## [DESCRIPTION OF THE TASK]
For the listing below, give the number of lines that include "icon" and add nothing to it.

## [DATA SUPPLIED]
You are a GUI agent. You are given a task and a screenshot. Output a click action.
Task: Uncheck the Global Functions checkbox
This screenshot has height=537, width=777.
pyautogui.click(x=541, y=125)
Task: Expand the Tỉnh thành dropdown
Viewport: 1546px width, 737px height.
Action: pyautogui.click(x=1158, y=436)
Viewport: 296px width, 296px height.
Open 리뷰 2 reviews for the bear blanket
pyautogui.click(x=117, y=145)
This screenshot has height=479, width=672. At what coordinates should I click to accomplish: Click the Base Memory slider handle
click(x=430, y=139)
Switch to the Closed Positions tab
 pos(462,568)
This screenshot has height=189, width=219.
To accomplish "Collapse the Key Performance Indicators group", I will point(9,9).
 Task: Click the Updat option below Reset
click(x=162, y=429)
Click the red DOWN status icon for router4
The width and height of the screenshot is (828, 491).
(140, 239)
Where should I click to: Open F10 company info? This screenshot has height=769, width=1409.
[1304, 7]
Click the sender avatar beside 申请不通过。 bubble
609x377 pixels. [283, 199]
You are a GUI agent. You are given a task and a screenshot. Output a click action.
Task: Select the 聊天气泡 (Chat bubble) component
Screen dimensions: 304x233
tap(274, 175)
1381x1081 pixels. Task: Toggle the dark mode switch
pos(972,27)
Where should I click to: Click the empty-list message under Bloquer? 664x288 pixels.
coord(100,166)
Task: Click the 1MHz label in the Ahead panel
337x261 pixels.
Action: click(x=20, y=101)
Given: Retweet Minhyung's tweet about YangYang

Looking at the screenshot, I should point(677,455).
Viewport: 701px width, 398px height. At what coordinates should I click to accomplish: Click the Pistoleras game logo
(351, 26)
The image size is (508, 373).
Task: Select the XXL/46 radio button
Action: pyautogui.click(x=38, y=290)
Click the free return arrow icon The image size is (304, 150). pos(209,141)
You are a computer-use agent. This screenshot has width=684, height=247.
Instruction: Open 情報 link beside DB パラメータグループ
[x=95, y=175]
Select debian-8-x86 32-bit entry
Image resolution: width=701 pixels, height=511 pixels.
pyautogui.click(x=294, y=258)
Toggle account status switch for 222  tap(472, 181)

## [SOLUTION TO THIS TASK]
2